I lifted my head and met his gaze. “All right. I’ll come.”

“Very good,” Damian said, taking a slow, satisfied sip of tea. Then he set the cup aside and rose. “I want to bring a book with me. An old text on Egyptian amulets. I checked the catalog earlier—the number is A157.”

I followed him toward the shelves. My fingers drifted across the spines as though I were searching for something, but my mind was blank. The numbers blurred, meaningless. I moved with purpose only on the outside. Inside, everything was facade.

A storm was raging in me. Every step, every breath a tightrope between running and staying frozen. Just to feel how close he was. Perfect. Off to a great start.

Even before he touched me, I felt him. His presence rolled in like a soundless storm. I was reaching for a book when heat spread across my hand.

He placed his hand on mine, gentle but firm, stopping me before I could pull the volume free. His fingers pressed lightly—a grip that didn’t ask; it took.

My chest jumped. Every nerve screamed. I stayed. Held by something I couldn’t name. Something I wanted anyway.

“Miss Elfhorn,” he breathed, lips close to my hair. Barely more than a breath, but it scorched every wall I’d built. Between the shelves at my front and his body at my back, there was no air left. No escape.

“You’re costing me my sleep. I can’t stop thinking about you.”
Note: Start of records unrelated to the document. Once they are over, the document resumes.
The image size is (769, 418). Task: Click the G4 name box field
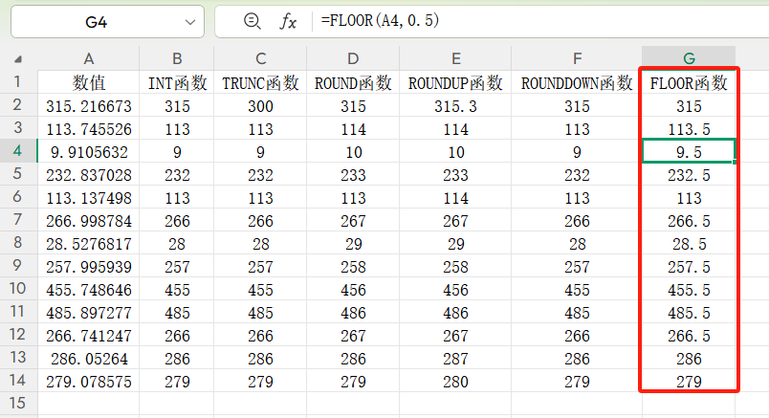[96, 21]
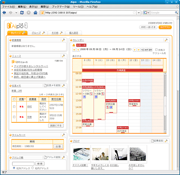Open news portlet wrench settings icon
Screen dimensions: 180x175
pyautogui.click(x=63, y=56)
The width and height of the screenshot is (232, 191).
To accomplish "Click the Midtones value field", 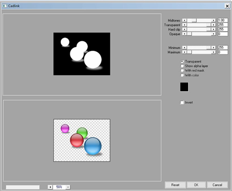I will [223, 20].
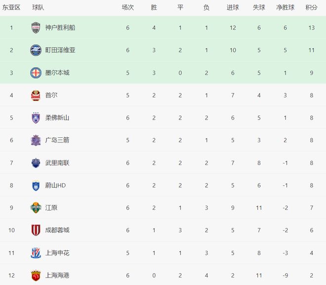
Task: Click the Melbourne City (墨尔本城) club badge
Action: 36,73
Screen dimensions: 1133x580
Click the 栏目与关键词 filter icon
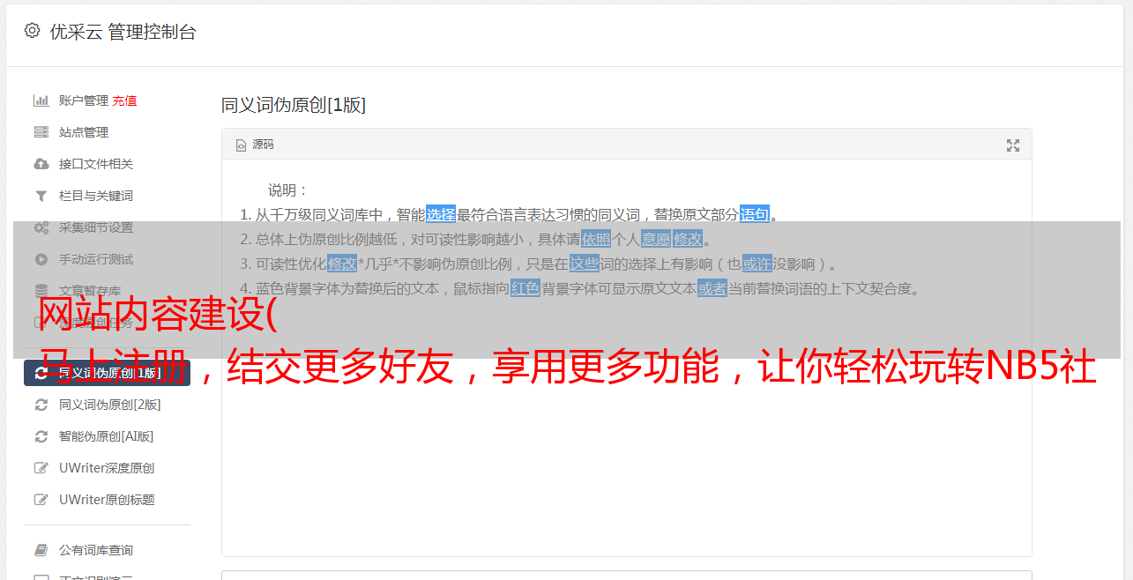[x=41, y=196]
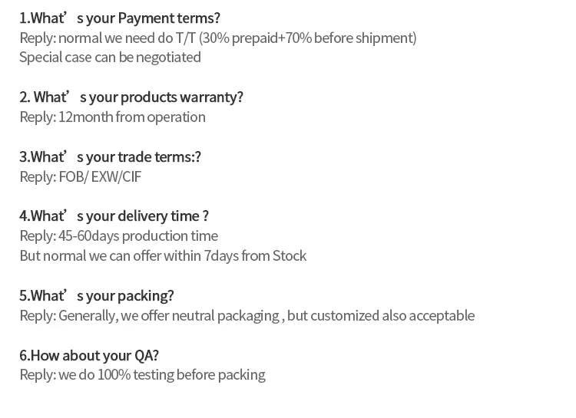Click 'customized' in the packaging reply

click(345, 316)
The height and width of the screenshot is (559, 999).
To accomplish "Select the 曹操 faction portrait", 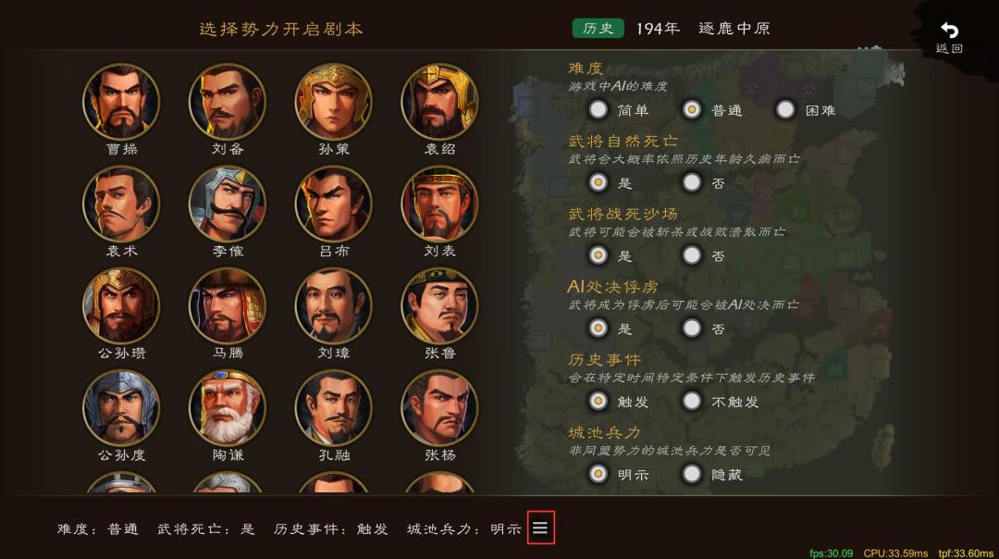I will tap(121, 102).
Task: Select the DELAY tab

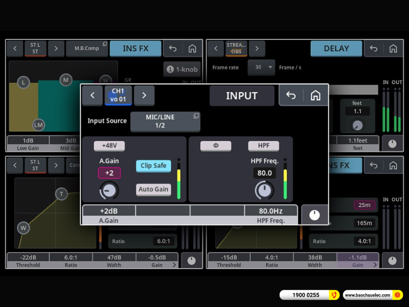Action: click(x=336, y=49)
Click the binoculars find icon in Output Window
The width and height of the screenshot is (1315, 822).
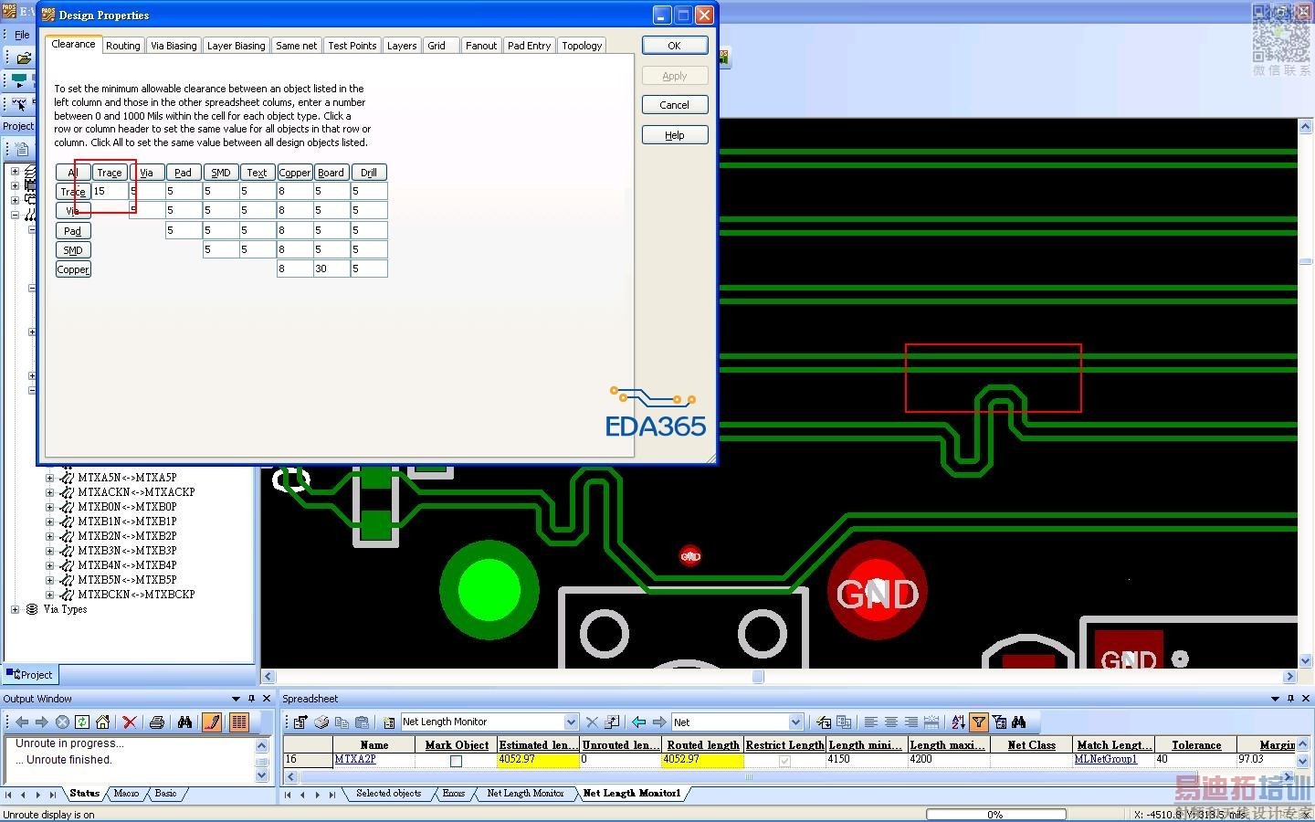(x=185, y=722)
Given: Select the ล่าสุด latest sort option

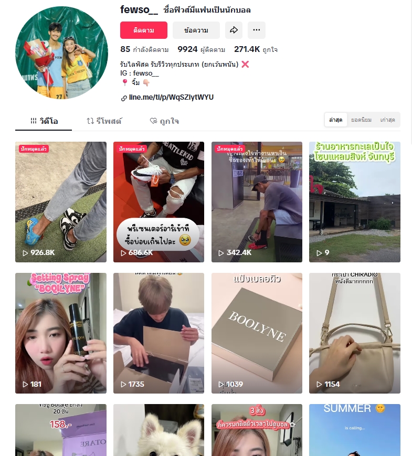Looking at the screenshot, I should pos(335,120).
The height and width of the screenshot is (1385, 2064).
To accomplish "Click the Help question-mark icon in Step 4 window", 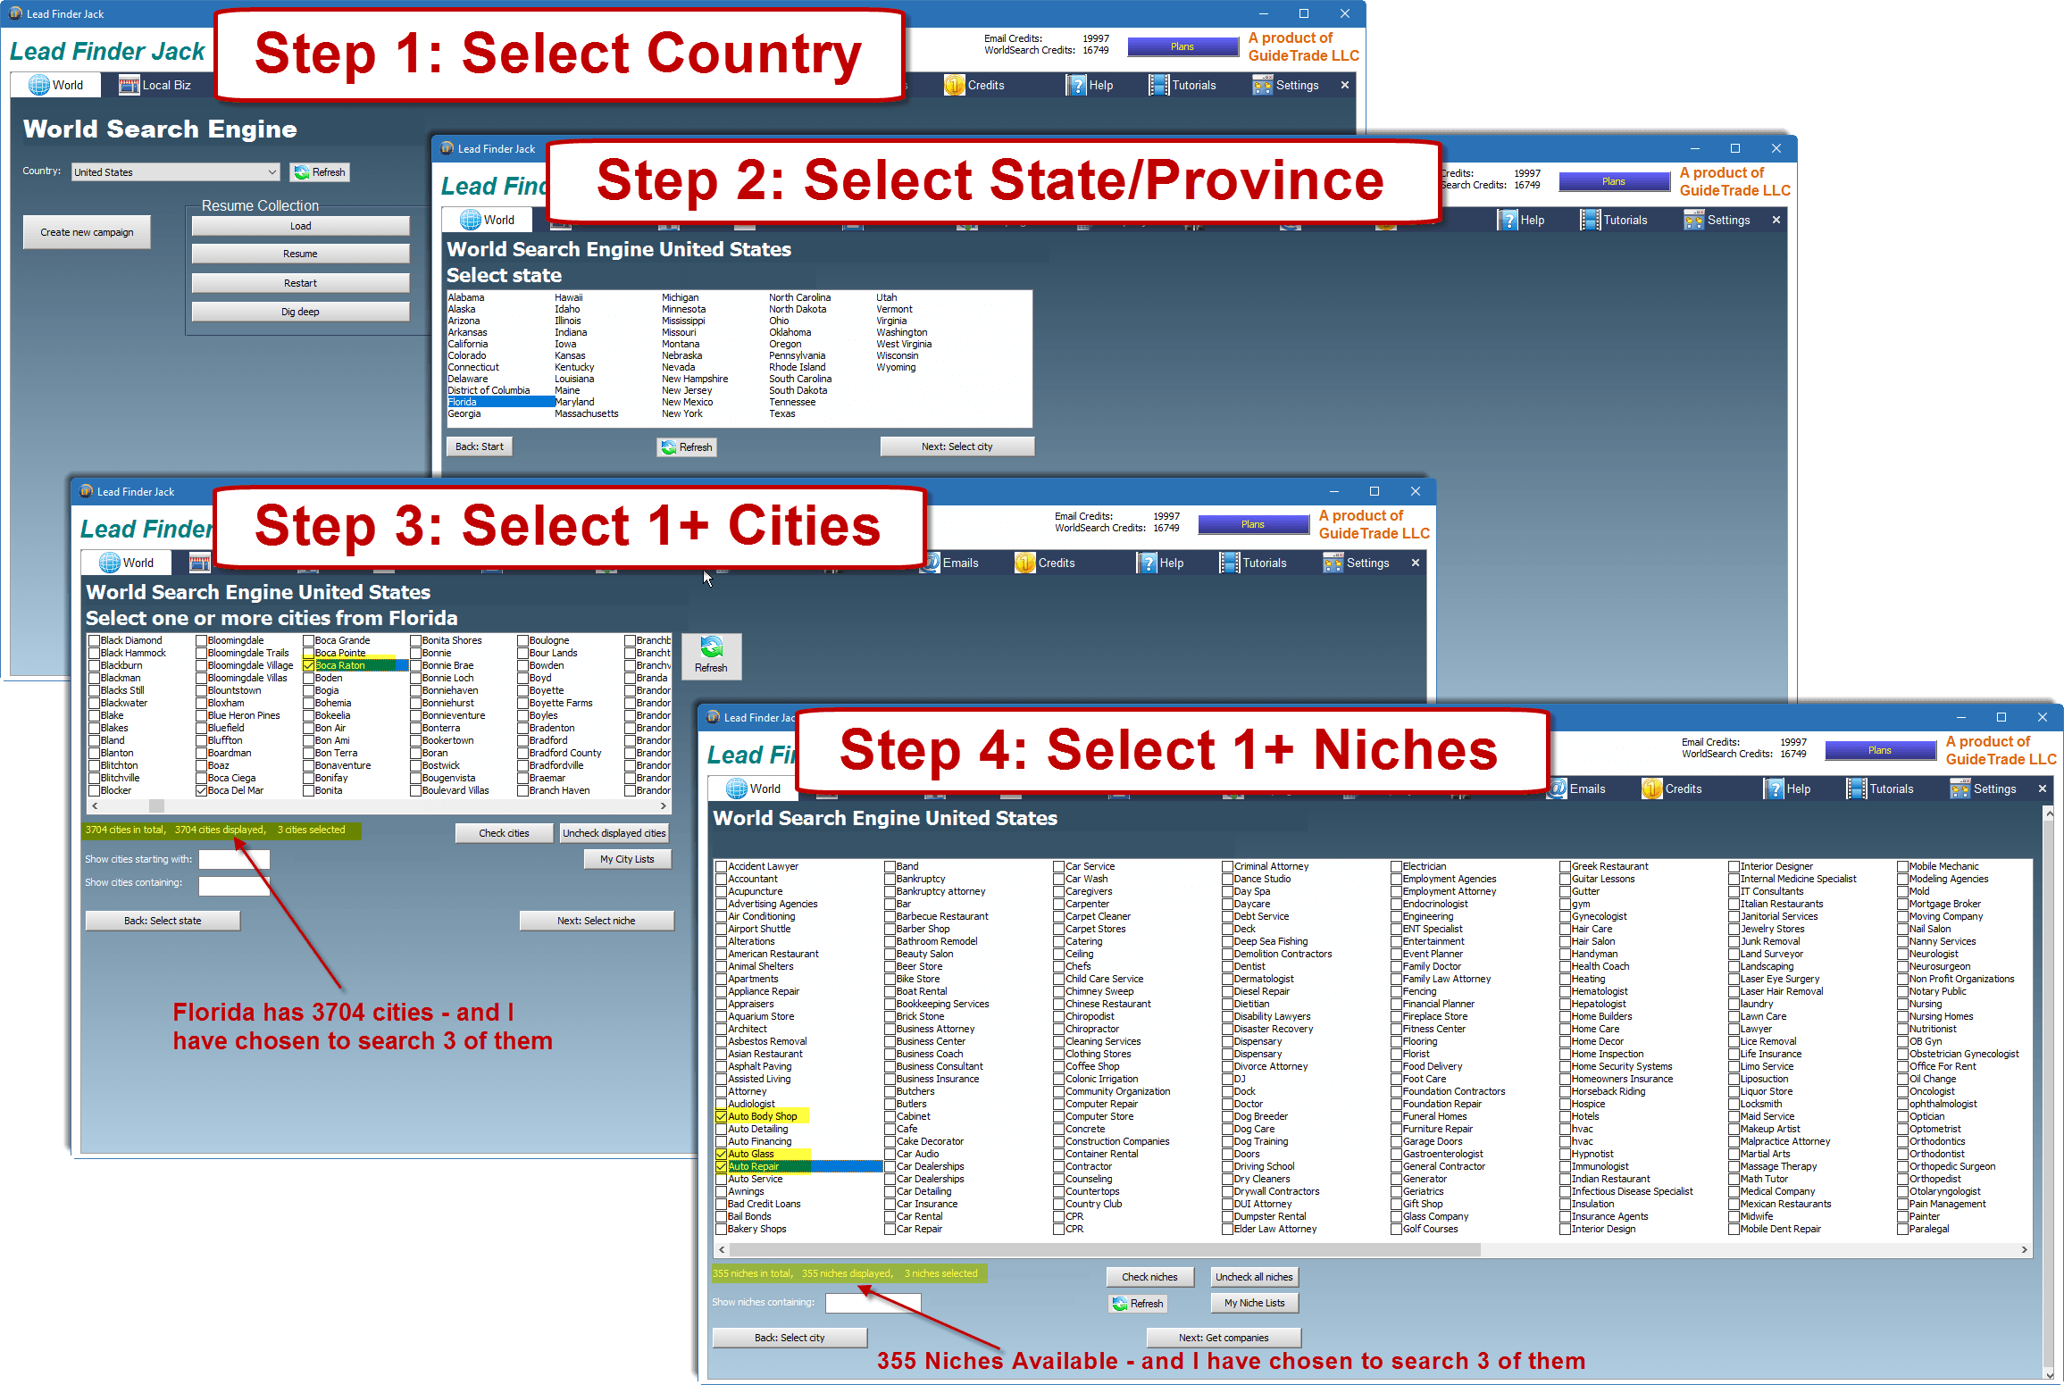I will (1774, 788).

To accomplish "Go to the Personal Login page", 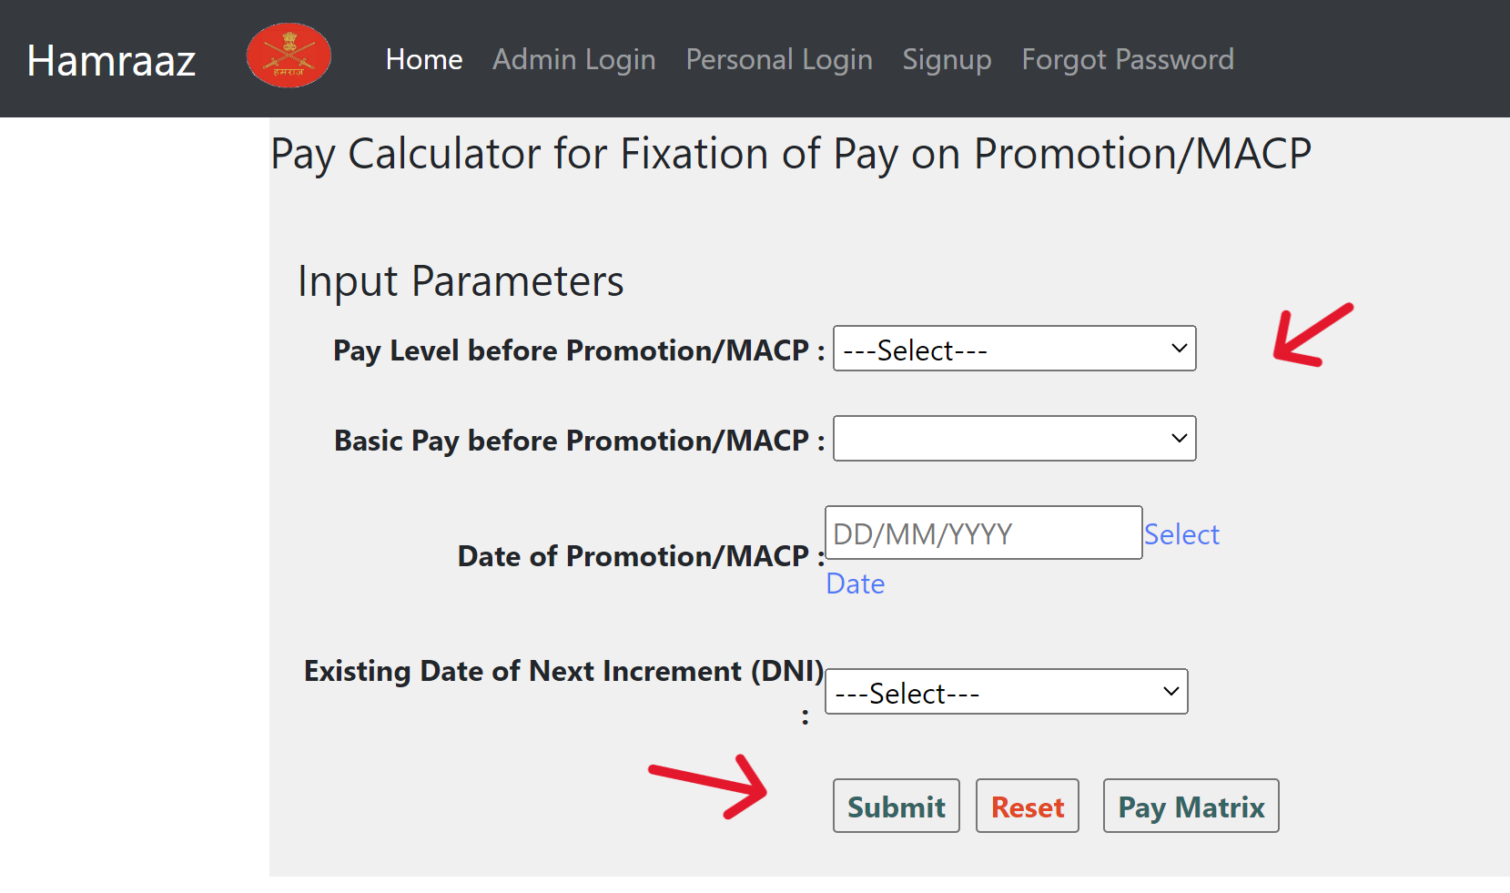I will click(778, 59).
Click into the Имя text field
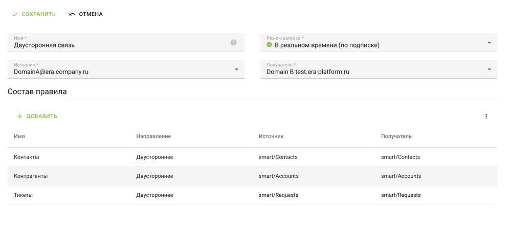The width and height of the screenshot is (511, 229). tap(118, 45)
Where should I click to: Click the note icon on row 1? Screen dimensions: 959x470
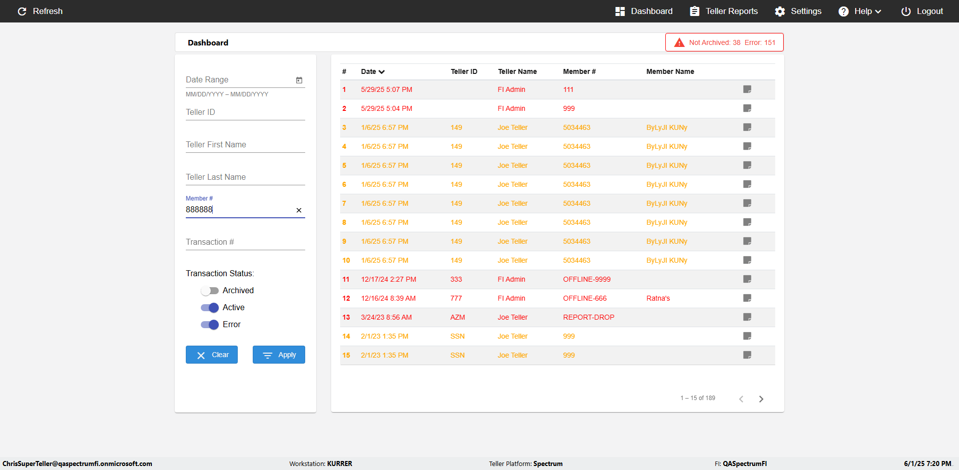[747, 89]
My chest tightened. I had to force breath into my lungs. Thought thinned until there was nothing left. I turned toward him. “Mr. Miller,” I started, but words shattered when his fingers slid to the buttons of my pants. They died on my lips like embers. Heat flooded me—shame, fear, something darker.

“I have to restrain myself around you. And I hate it.” His voice dropped, intimate and too near. He took my hand and guided it—first across my stomach, then lower. My legs trembled.

“Because I’m not used to holding back.” Quiet. Almost tender. More dangerous for it.

Our fingers found the edge of my panties, sliding beneath—slow, unbearably slow—until they brushed the place that made me lose myself. I wanted to say no. My body burned under that touch.

“And because you keep me up at night… I should really punish you.”

When he pushed into me with his finger, I gasped. My body tensed—against will, not against want. He withdrew, and my knees nearly folded. I almost clung. Instead, he pulled my hand free.

“I at least need to taste you once.”

He lifted my finger to his mouth. His tongue closed around it—warm, wet—and the sensation spread through me. His stare was indecent, hungry. He savored every tremor, every betrayed reaction.

I could have looked away. I could have pulled back. I didn’t. Couldn’t. Desire made it impossible.

When he drew my finger from his mouth, his eyes pinned me. “You taste like heaven,” he whispered to my skin. “I wonder how you’ll taste when you come in my mouth. How you’ll look when I make you beg for my name.”

The image seared. I shut my eyes—and in that dark there was only him. I was a spark on dry ground, ready to burn. I hated myself for it.

“But I can’t. Not now.” His voice fell to a murmur as he pulled a book from the shelf and crossed to the couch.

I stood rooted. Damian Miller took one last sip of tea, then headed for the stairs. “Tomorrow morning at seven, my driver will be outside to take you to my plane.”

I nodded, speechless, lungs tight. He descended and left the shop.

I cursed myself for letting him that close, for letting him touch me. And I was honest with myself: in that moment, the only thing I wanted was more of him.

What did he mean he couldn’t? Some rule about employees? A boundary I should have known? I wasn’t normal around him. Or was there something else?

His touch and words had lit a fire I couldn’t snuff. Dangerous. Irrational. He knew it. The bastard knew exactly what he was doing.